> **DATA PROVIDED**:
-- Start --

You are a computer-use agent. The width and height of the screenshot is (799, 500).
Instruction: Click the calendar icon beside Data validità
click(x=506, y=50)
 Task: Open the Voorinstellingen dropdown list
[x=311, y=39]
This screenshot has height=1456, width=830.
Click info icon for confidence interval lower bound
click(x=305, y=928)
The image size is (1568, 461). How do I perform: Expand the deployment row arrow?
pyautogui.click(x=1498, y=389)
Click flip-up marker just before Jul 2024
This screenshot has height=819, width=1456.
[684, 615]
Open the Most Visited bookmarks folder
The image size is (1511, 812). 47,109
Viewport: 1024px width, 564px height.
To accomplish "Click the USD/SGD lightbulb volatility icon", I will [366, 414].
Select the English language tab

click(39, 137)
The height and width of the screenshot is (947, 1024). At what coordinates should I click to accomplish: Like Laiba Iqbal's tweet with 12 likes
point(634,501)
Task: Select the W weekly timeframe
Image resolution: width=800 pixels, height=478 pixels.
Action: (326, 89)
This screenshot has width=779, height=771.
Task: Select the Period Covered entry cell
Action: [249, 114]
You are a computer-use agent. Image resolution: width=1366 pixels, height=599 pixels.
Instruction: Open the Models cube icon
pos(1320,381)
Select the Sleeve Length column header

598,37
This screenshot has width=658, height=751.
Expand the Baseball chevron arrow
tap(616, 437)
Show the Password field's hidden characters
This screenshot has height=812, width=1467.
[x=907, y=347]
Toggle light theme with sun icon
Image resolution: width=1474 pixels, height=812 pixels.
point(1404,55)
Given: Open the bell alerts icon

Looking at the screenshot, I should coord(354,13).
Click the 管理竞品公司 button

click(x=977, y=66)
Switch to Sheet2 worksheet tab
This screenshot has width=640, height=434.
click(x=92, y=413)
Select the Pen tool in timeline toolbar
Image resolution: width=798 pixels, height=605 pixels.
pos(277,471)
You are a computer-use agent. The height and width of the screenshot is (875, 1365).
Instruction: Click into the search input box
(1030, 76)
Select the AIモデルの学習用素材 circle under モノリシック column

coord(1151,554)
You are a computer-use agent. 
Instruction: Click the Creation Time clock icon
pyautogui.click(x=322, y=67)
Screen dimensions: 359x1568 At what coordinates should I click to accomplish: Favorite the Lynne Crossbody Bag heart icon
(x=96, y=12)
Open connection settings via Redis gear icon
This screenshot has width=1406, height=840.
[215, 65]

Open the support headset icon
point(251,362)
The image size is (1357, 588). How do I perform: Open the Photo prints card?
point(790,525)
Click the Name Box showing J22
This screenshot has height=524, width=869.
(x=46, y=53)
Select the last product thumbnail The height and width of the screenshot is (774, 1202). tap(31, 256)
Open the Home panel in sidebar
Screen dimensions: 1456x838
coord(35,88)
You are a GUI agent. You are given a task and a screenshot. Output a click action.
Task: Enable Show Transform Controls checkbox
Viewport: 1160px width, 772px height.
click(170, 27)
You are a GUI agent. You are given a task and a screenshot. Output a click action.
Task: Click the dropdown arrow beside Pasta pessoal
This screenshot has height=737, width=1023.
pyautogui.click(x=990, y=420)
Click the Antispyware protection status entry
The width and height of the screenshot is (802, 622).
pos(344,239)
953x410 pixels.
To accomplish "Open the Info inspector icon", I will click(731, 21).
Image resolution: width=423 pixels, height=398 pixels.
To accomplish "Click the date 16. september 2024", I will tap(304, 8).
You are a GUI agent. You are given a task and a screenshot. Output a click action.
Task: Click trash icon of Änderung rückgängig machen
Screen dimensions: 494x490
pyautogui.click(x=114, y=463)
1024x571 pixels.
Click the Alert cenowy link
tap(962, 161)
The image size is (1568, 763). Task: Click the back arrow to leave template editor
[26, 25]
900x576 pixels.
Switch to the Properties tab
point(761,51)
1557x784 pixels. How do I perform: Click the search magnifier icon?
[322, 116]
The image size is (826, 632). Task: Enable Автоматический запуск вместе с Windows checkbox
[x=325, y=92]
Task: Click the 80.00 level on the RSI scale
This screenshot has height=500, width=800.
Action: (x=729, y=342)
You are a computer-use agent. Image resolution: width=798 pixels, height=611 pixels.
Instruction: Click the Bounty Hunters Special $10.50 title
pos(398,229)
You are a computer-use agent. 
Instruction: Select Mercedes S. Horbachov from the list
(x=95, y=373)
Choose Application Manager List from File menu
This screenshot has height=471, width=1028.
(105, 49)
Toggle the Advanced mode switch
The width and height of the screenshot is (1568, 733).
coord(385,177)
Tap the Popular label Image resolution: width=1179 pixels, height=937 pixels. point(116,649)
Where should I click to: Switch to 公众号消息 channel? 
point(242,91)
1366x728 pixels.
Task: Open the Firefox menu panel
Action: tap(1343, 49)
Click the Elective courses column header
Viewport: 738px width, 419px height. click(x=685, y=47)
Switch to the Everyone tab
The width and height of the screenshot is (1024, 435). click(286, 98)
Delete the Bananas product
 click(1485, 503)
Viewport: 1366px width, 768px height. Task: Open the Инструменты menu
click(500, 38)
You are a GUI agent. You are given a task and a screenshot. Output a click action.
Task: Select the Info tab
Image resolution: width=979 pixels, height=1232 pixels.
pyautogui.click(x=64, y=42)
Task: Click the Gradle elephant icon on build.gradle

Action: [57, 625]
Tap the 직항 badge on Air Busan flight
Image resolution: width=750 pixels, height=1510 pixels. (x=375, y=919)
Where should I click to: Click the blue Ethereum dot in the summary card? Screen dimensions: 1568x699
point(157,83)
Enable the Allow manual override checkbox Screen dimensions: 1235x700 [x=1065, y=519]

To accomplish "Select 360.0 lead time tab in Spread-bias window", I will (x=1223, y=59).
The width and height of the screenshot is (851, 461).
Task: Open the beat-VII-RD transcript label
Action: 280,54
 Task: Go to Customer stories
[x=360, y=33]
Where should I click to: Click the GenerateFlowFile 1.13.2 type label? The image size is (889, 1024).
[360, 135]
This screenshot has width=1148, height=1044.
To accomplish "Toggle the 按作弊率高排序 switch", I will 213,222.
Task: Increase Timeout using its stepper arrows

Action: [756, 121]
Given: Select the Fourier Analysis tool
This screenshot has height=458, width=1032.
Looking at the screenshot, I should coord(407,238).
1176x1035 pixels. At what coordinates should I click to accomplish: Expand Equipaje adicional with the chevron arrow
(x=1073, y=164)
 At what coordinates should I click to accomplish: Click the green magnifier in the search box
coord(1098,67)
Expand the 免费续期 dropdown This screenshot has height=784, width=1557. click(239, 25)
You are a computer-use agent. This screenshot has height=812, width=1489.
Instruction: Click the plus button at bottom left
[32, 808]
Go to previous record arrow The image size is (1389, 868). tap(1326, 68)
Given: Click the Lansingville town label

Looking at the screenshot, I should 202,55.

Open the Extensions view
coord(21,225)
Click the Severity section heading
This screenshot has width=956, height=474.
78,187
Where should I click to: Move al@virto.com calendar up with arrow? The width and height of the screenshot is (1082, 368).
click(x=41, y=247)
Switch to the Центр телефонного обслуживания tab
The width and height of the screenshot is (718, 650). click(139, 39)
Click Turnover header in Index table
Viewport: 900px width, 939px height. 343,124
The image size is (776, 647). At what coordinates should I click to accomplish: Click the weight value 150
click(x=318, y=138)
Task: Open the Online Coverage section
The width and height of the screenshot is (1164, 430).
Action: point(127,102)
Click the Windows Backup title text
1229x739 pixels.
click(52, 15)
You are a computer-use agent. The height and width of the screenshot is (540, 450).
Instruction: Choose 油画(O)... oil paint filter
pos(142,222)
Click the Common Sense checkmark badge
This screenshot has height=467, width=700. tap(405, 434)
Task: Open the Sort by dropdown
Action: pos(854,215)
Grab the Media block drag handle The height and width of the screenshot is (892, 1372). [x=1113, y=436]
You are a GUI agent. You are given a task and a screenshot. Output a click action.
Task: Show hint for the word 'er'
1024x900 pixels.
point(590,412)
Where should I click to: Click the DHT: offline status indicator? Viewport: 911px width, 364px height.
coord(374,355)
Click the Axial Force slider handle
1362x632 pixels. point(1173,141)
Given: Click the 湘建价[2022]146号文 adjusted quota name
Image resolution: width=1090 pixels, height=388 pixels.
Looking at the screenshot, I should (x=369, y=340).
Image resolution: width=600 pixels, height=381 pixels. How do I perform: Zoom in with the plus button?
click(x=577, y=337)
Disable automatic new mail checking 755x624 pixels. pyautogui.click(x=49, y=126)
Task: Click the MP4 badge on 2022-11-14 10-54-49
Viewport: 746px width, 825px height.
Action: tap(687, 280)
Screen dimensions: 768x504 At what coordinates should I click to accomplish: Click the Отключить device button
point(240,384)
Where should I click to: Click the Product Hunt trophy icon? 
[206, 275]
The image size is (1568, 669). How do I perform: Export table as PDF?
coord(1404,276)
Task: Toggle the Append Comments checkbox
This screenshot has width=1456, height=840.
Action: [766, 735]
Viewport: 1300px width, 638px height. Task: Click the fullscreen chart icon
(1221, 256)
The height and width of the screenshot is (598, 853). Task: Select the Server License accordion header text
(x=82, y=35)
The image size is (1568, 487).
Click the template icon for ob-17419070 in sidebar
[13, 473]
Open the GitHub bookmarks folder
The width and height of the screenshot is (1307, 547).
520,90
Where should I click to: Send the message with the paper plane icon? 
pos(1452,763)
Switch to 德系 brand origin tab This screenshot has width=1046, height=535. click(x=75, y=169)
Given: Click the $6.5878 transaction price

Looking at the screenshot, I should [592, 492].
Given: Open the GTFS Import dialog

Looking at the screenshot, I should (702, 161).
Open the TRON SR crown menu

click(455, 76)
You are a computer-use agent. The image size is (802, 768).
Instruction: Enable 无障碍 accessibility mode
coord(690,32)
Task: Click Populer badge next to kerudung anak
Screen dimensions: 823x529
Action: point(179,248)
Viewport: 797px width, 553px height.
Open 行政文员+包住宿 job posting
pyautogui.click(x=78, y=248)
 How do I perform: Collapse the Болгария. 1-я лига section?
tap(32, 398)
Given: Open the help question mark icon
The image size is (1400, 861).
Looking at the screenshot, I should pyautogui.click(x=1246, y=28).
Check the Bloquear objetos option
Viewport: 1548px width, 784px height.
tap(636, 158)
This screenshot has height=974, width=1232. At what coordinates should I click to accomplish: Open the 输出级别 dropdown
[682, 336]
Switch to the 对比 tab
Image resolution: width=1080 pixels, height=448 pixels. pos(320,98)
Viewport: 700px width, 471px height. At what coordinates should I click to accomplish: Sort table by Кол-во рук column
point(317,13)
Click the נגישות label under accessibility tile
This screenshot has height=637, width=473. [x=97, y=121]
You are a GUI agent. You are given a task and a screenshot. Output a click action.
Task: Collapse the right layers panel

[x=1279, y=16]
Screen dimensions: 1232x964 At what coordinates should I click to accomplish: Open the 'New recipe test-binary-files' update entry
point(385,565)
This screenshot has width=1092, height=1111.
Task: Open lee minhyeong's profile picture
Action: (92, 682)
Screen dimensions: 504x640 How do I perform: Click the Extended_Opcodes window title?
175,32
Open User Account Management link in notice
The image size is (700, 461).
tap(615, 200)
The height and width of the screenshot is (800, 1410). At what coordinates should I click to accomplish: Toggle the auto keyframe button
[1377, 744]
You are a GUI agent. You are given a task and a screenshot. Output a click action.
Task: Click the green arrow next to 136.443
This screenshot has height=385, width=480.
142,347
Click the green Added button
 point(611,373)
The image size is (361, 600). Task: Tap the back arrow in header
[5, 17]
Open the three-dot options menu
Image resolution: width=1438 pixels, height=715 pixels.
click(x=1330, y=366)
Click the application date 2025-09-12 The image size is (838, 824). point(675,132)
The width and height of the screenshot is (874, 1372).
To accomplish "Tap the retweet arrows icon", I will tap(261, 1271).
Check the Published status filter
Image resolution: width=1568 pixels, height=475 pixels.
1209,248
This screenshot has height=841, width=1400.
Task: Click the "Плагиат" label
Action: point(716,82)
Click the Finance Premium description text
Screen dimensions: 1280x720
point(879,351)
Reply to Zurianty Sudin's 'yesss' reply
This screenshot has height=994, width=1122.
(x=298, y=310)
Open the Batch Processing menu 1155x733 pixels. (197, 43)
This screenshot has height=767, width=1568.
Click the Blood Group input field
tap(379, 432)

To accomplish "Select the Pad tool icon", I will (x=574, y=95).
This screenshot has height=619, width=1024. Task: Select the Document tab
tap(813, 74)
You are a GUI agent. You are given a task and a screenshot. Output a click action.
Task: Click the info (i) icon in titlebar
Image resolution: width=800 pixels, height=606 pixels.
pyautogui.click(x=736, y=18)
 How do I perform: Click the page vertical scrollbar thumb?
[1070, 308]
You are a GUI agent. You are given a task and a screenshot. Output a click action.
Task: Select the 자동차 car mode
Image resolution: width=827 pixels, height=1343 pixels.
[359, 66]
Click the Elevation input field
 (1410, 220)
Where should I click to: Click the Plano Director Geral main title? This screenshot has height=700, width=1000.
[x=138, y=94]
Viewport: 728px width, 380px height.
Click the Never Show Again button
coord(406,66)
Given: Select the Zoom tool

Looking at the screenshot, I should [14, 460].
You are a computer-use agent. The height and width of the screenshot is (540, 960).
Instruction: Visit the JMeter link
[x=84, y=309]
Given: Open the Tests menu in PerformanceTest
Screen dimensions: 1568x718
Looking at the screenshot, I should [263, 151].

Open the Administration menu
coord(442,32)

-- End --

Determine how many lines of the listing above contain the string "input". Reply with that number alone.

3